Changing FFT cache to a bounded LRU cache
![](https://secure.gravatar.com/avatar/353b1027a39f64da0d4306b6503b880e.jpg?s=120&d=mm&r=g)
Hi all, I was told to take this to the mailing list. Relevant pull request: https://github.com/numpy/numpy/pull/7686 NumPy's FFT implementation caches some form of execution plan for each encountered input data length. This is currently implemented as a simple dictionary which can grow without bounds. Calculating lots of different FFTs thus cause a memory leak from the users' perspective. We encountered a real world situation where this is an issue. The PR linked above proposes to replace the simple dictionary with an LRU (least recently used) cache. It will remove the least recently used pieces of data if it grows beyond a specified size (currently an arbitrary limit of 100 MB per cache). Thus almost all users will still benefit from the caches but their total memory size is now limited. Things to consider: * This adds quite some additional complexity but I could not find a simple way to achieve the same result. * What is a good limit on cache size? I used 100 MB because it works for my uses cases. Cheers! Lion
![](https://secure.gravatar.com/avatar/b4f6d4f8b501cb05fd054944a166a121.jpg?s=120&d=mm&r=g)
On Fr, 2016-05-27 at 22:51 +0200, Lion Krischer wrote:
I am +1 in principle, since I don't like that the cache might just grow forever and I see that as a bug right now personally. One that rarely hits maybe, but a bug. I guess if you have the time, the perfect thing would be if you could time how big the cache difference is anyway, etc.? The cache mostly gets a working array I think, so does it even help for large arrays or is the time spend for the allocation negligible anway then? We also have a small array cache in numpy anyway nowadays (not sure how small small is here). Maybe this already achieves everything that the fftcache was designed for and we could even just disable it as default? The complexity addition is a bit annoying I must admit, on python 3 functools.lru_cache could be another option, but only there. - Sebastian
![](https://secure.gravatar.com/avatar/851ff10fbb1363b7d6111ac60194cc1c.jpg?s=120&d=mm&r=g)
Hi, I did a few simple timing tests (see comment in PR), which suggests it is hardly worth having the cache. Indeed, if one really worries about speed, one should probably use pyFFTW (scipy.fft is a bit faster too, but at least for me the way real FFT values are stored is just too inconvenient). So, my suggestion would be to do away with the cache altogether. If we do keep it, I think the approach in the PR is nice, but I would advocate setting both a size and number limit (e.g., by default no more than 8 entries or so, which should cover most repetitive use cases). All the best, Marten p.s. I do like having a quick fft routine in numpy. My main gripe is that it always casts to float64/complex128 rather than sticking with the input dtype. Hope to get around to making a PR for that...
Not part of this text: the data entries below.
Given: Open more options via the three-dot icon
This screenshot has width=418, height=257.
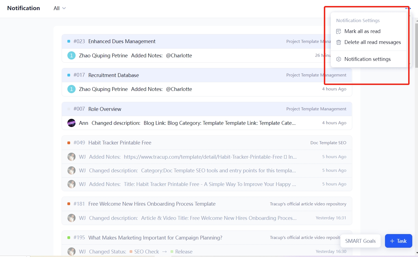Looking at the screenshot, I should coord(408,8).
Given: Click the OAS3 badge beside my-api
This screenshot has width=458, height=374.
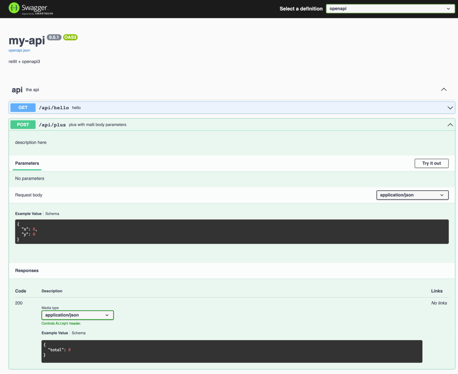Looking at the screenshot, I should pos(70,37).
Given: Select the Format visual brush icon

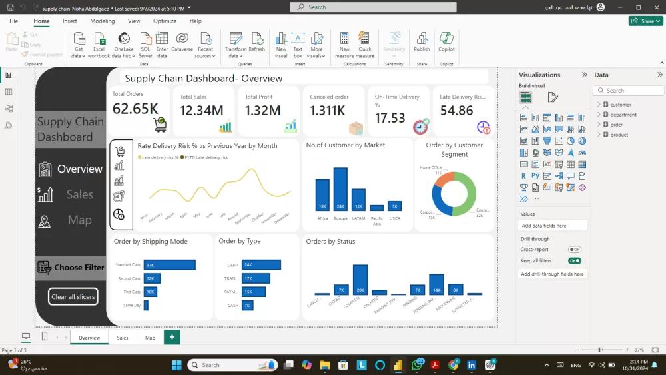Looking at the screenshot, I should pyautogui.click(x=553, y=98).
![](https://secure.gravatar.com/avatar/353b1027a39f64da0d4306b6503b880e.jpg?s=120&d=mm&r=g)
On 30/05/16 10:07, Joseph Martinot-Lagarde wrote:
I added a slightly more comprehensive benchmark to the PR. Please have a look. It tests the total time for 100 FFTs with and without cache. It is over 30 percent faster with cache which it totally worth it in my opinion as repeated FFTs of the same size are a very common use case. Also many people will not have enough knowledge to use FFTW or some other FFT implementation.
![](https://secure.gravatar.com/avatar/2a9d09b311f11f92cdc6a91b3c6519b1.jpg?s=120&d=mm&r=g)
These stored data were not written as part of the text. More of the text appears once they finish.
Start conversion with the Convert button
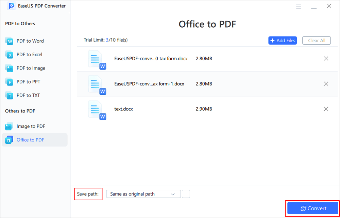This screenshot has width=340, height=218. [x=312, y=208]
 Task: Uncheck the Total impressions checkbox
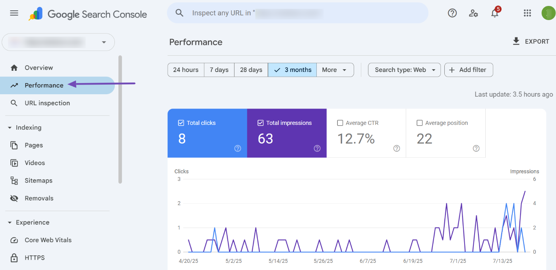262,122
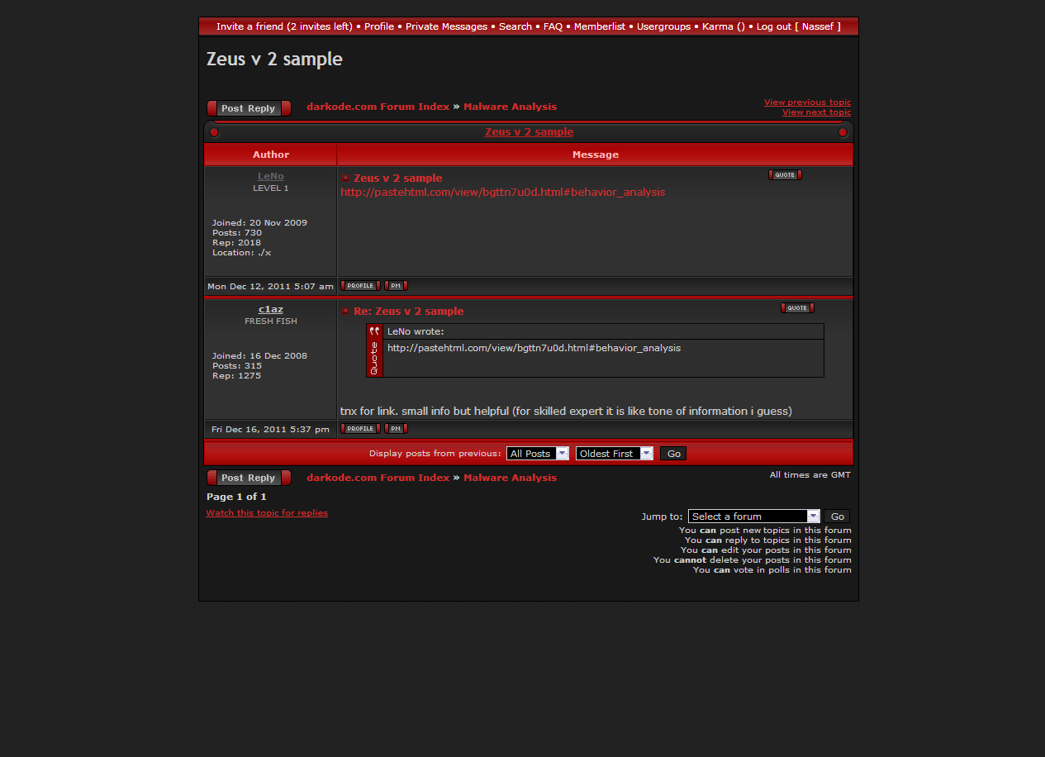Open LeNo's Profile button below post

click(x=359, y=286)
Joseph Martinot-Lagarde <contrebasse@gmail.com> wrote:
The problem with FFTW is that its license is more restrictive (GPL), and because of this may not be suitable everywhere numpy.fft is.
A lot of us use NumPy linked with MKL or Accelerate, both of which have some really nifty FFTs. And the license issue is hardly any worse than linking with them for BLAS and LAPACK, which we do anyway. We could extend numpy.fft to use MKL or Accelerate when they are available. Sturla
![](https://secure.gravatar.com/avatar/353b1027a39f64da0d4306b6503b880e.jpg?s=120&d=mm&r=g)
Seems so. numpy/fft/__init__.py when installed with conda contains a thin optional wrapper around mklfft, e.g. this here: https://docs.continuum.io/accelerate/mkl_fft It is part of the accelerate package from continuum and thus not free. Cheers! Lion On 01/06/16 09:44, Gregor Thalhammer wrote:
![](https://secure.gravatar.com/avatar/59bdb3784070f0a6836aca9ee03ad817.jpg?s=120&d=mm&r=g)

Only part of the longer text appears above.